[Items from a dataset]
◆ ◆ ◆ ◆ ◆ ◆ ◆
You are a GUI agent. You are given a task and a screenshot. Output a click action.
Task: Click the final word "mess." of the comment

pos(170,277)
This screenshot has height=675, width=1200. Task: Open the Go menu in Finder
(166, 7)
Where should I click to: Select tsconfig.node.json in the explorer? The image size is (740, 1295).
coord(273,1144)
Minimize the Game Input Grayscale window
◆ ◆ ◆ ◆ ◆ ◆ ◆
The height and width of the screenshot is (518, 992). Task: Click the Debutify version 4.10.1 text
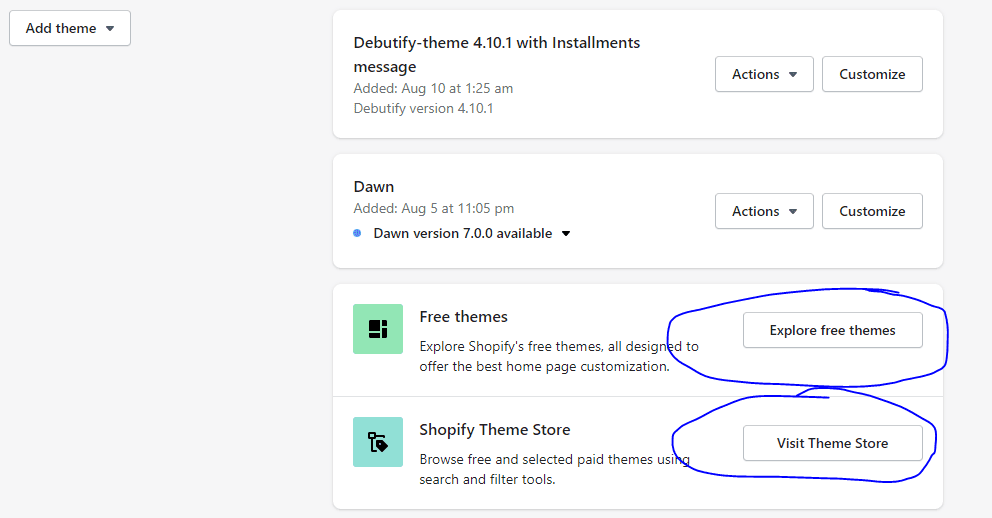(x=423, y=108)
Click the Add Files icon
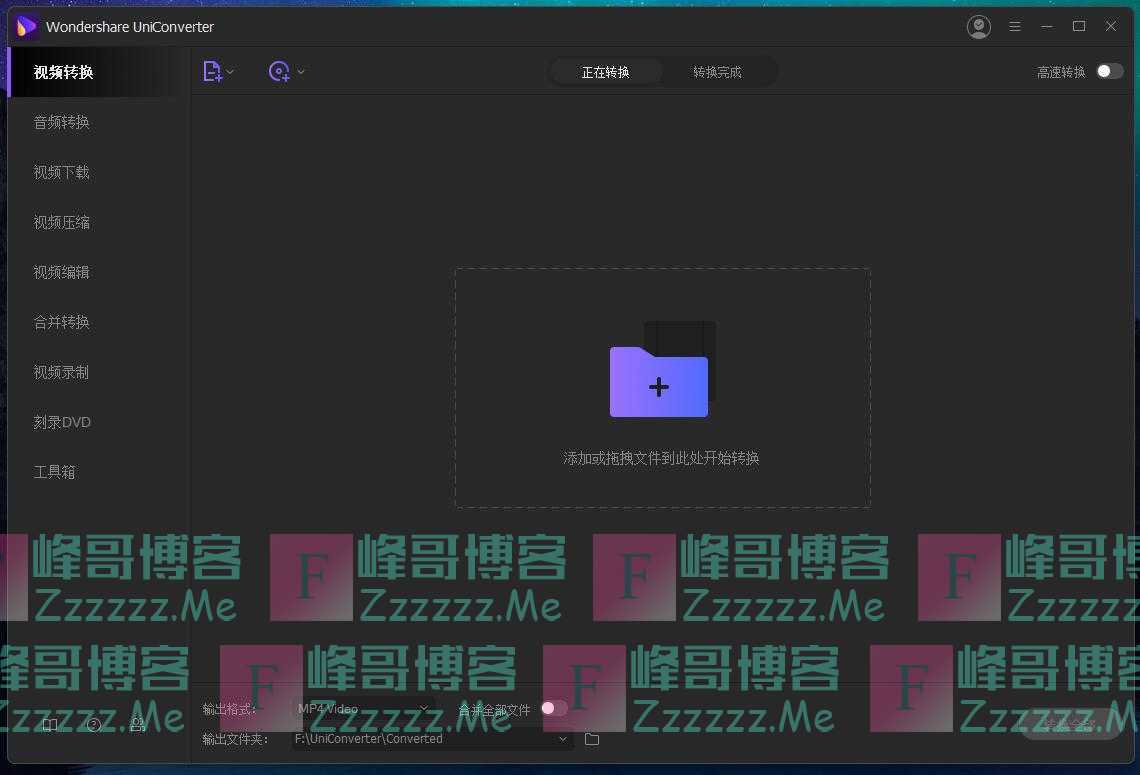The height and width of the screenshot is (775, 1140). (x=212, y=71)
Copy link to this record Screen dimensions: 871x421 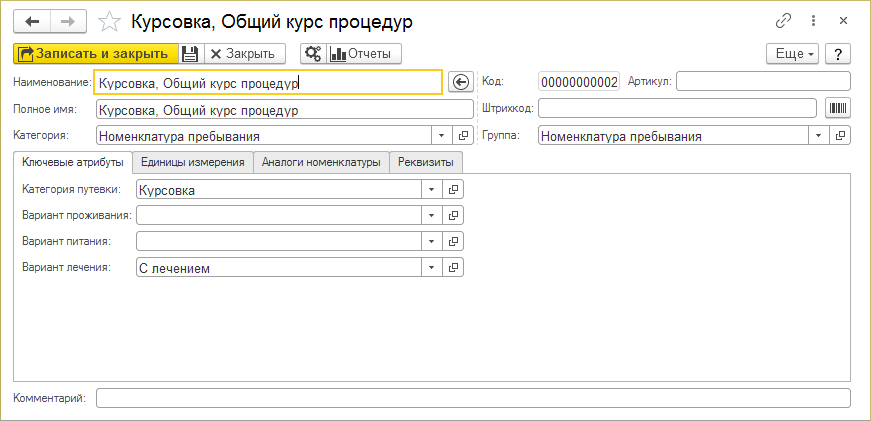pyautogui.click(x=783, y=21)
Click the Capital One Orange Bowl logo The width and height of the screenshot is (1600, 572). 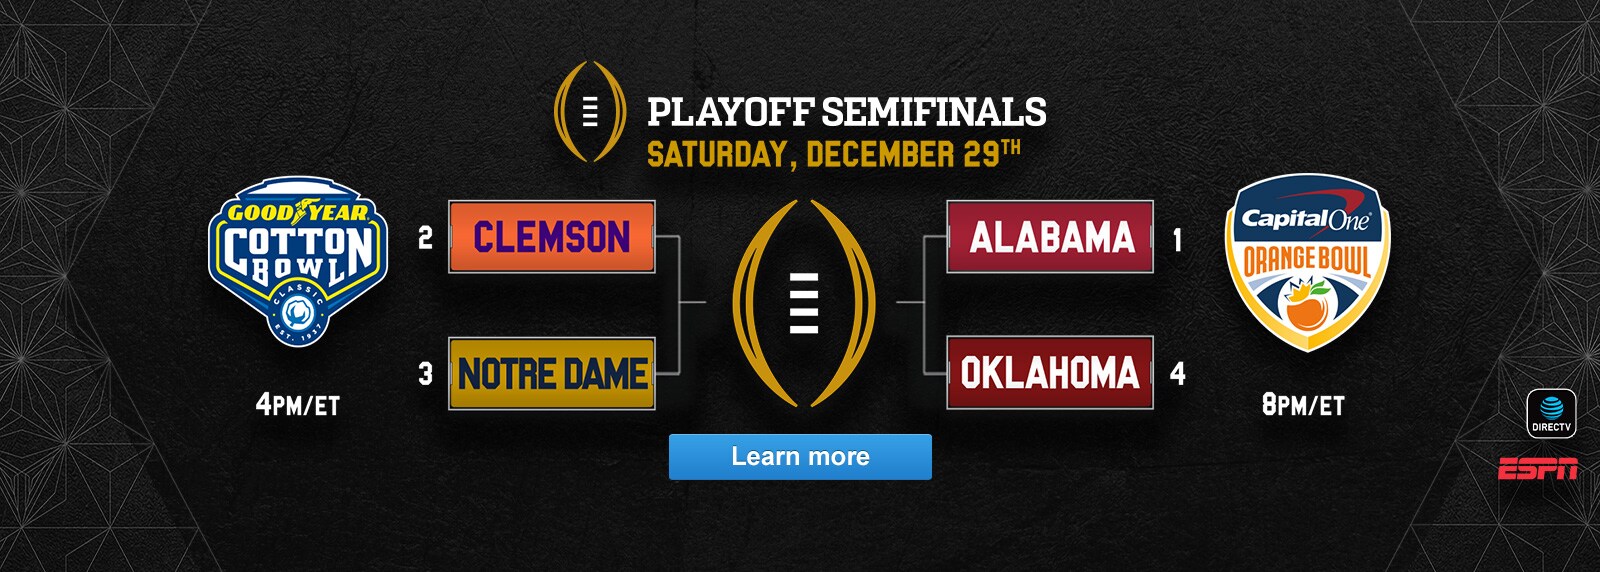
◆ ◆ ◆ ◆ ◆ ◆ ◆
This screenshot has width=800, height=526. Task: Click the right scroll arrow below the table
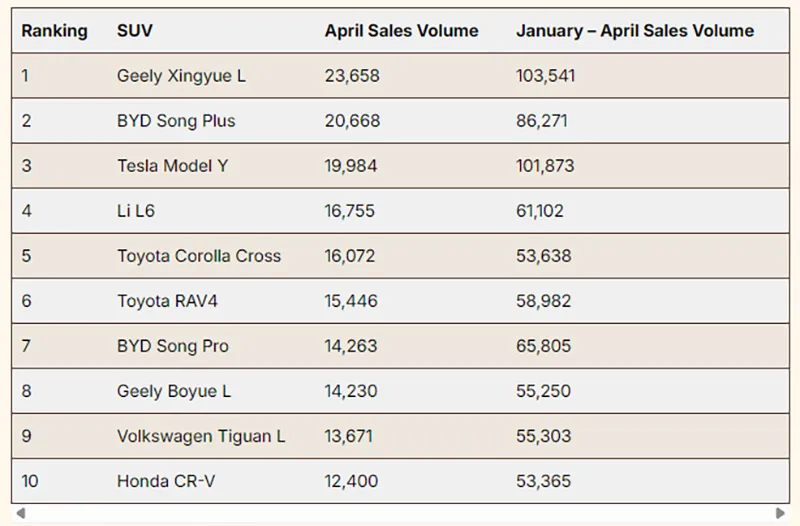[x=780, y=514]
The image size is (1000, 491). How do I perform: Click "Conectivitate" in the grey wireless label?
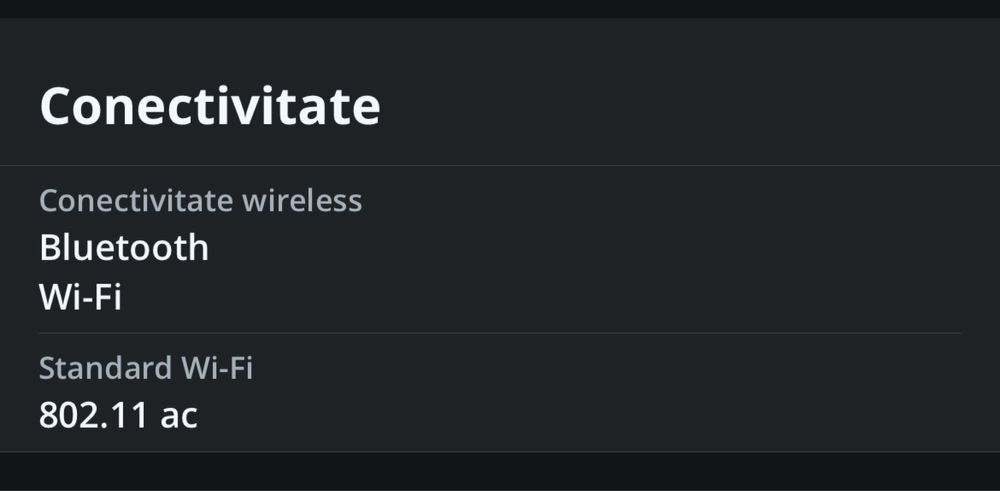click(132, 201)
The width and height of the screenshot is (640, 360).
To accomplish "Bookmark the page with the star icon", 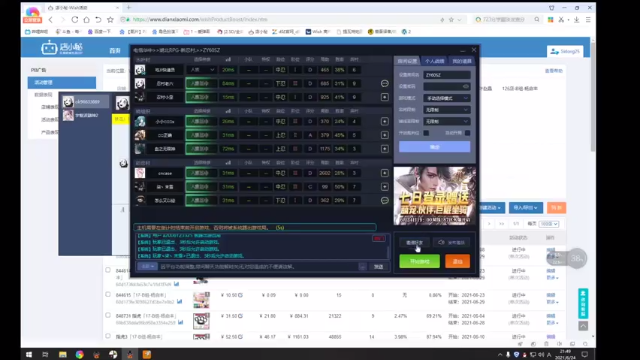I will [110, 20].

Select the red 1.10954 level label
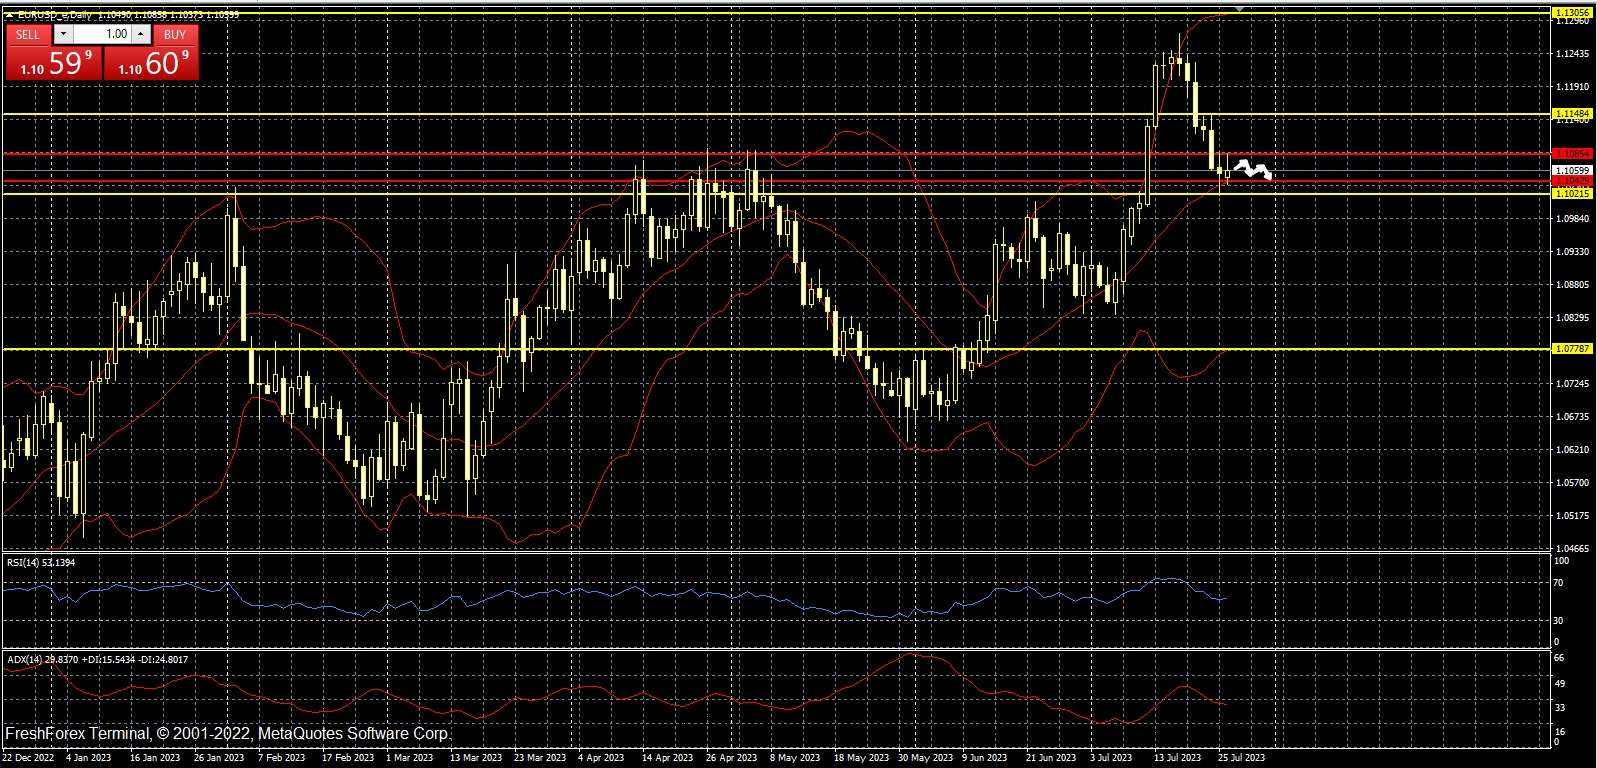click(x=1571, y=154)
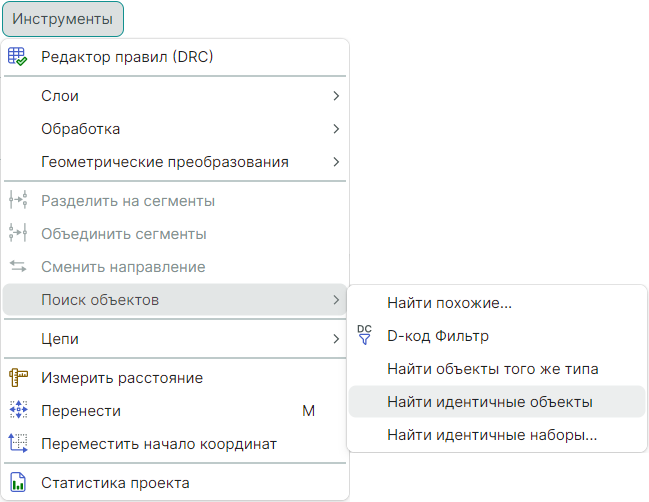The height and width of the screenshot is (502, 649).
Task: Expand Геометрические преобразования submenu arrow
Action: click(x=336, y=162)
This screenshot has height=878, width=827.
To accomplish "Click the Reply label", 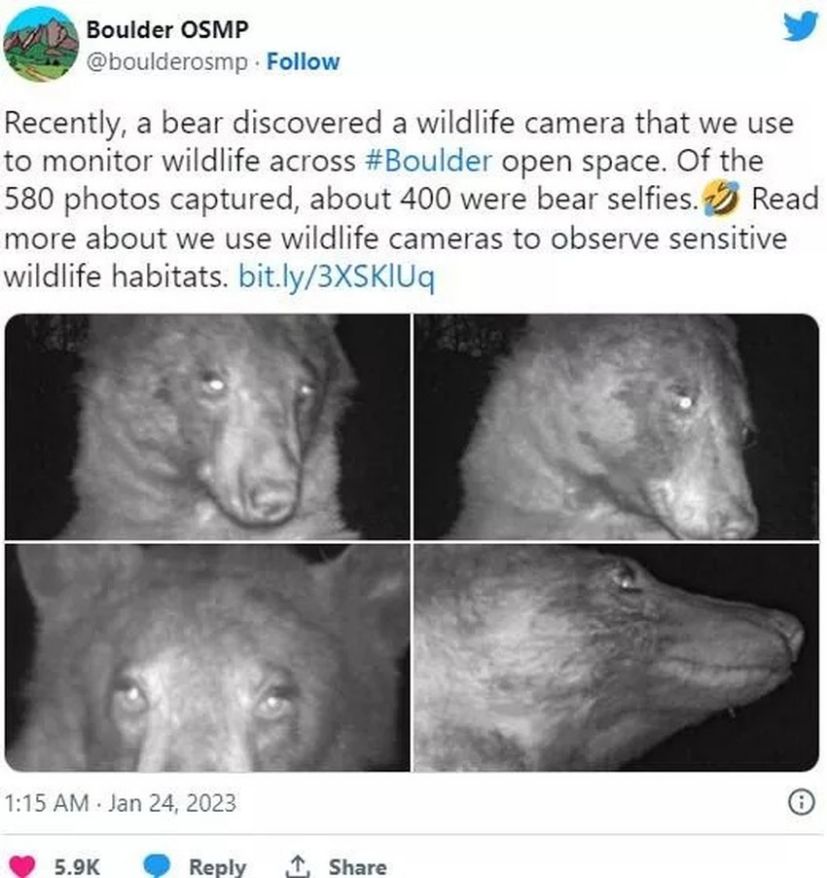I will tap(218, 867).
◆ ◆ ◆ ◆ ◆ ◆ ◆
• [DIRECTIONS FOR THIS TASK] Retype only this portion of the data above: the line containing "This screenshot has height=675, width=1200.", the line containing "Minimize the Game Input Grayscale window", and all lines between them, exactly.

• [REPLY TO THE TASK]
This screenshot has height=675, width=1200. Task: Open the Go menu in Finder
(166, 7)
Where should I click to: Select tsconfig.node.json in the explorer? The image size is (740, 1295).
coord(273,1144)
Minimize the Game Input Grayscale window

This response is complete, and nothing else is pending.